PREAMBLE:  I met George H. W. Bush once. And after his death late last year with all the wholesome remembrances put forth in honored tribute, that meeting has stroked a warm recollection.  Bush was Vice President of the United States at the time and had flown in to Tinker aboard Air Force 2. On short notice the entourage stopped in for a tour and mission briefing by the center’s command.

On the morning Bush was to arrive, our news editor alerted me a press conference with the vice president was on schedule and he had assigned a reporter and photographer to cover the meeting. I imagined a full, if not a, mad house of media, but decided three from our papers posed no big issue and went along. Turned out Bush came to the room alone, met only by our crew, a pair from the Oklahoman and crews from a couple of television stations. I couldn’t help but think of all the corny jokes about the isolation and unimportance given to that office. Nevertheless, the meeting came close to becoming a personal interview. But it turned out pleasantly informal and conversational. Bush was gracious and personable, just like most Americans would grow to expect and value as his time as an institution came to an end.
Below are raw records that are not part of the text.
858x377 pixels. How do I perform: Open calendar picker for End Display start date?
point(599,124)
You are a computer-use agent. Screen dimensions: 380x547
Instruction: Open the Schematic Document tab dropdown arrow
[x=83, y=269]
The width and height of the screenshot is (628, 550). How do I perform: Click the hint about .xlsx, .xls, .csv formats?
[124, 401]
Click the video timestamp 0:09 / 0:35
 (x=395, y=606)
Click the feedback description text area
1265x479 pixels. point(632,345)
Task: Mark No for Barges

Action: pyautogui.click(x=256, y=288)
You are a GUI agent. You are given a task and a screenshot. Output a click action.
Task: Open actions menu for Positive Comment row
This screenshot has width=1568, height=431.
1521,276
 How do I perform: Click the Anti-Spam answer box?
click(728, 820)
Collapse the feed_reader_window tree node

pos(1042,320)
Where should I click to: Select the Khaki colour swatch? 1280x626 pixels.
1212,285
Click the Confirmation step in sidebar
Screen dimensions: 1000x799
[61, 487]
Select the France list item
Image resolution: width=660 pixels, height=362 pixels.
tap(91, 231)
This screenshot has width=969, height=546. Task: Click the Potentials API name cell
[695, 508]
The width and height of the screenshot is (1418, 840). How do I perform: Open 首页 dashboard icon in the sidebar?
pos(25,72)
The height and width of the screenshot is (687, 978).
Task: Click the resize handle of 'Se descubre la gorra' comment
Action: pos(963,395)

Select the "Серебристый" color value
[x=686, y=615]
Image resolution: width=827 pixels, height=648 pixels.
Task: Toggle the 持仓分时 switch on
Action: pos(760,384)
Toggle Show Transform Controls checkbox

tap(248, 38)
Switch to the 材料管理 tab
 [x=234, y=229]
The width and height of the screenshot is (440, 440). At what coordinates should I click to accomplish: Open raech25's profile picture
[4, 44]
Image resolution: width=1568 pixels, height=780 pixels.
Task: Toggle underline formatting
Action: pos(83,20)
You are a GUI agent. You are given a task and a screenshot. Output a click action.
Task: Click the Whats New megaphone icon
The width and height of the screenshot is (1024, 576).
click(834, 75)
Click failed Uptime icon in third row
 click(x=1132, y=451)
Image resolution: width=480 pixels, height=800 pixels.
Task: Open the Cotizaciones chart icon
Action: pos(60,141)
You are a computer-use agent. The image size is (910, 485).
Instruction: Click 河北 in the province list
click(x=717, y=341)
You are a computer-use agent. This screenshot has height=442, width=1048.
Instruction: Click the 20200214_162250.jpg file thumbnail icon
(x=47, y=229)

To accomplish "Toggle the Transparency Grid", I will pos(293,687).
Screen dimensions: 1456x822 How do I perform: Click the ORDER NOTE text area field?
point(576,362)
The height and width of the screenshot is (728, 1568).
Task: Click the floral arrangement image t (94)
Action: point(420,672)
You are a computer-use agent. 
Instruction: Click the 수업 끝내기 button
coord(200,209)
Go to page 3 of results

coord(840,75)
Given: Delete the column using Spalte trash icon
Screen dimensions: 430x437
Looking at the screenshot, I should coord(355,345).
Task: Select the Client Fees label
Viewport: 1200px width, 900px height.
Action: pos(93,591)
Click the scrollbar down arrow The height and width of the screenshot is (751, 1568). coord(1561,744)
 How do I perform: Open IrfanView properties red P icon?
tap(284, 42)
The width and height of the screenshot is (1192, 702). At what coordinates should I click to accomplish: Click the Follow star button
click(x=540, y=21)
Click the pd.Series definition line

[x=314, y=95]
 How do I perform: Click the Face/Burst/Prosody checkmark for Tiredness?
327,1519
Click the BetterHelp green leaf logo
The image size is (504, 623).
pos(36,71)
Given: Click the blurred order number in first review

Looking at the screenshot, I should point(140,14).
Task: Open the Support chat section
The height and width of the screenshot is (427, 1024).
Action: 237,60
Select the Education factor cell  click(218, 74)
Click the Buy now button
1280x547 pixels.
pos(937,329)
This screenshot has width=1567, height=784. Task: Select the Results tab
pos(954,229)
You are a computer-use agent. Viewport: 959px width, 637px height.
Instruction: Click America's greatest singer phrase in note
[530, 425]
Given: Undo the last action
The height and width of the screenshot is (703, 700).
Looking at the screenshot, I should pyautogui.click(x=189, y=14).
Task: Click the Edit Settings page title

A FATE AVERTED:  As an aviator and admirer of Bush’s service as a Navy combat pilot, absorbing is the report of his escape from a threat of death after he exited his gun-riddled dive bomber and from sure capture, had a sub not miraculously surfaced to spirit him to safety. Beyond that, little has been devoted to the fate awaiting fighter pilot George Bush on Chichi Jima, his target-island, and from where he’d just been shot down. Chichi Jima is no larger than twice the size of New York Central Park.  A volcanic island formed twin peaks standing 1,100 feet above the sea providing a natural “control tower” over the north Pacific and a relatively a short distance from Iwo Jima and a clear shot at the Japanese mainland. As a central communications post, Chichi was one of the most heavily defended and equally attacked positions in the Pacific war zone. Numerous aviators were shot down and captured and tortured to serve as communicators or subjected to unthinkable atrocities, including a form of cannibalism! (The commandant and his deputy were proven to be parties in the practice; both were executed after trials on Guam shortly after Japan surrendered.

A difference of minutes stood between George Bush living a life of selfless service and falling to such a gruesome, tragic end. He had celebrated his twenty-first birthday just days before this mission.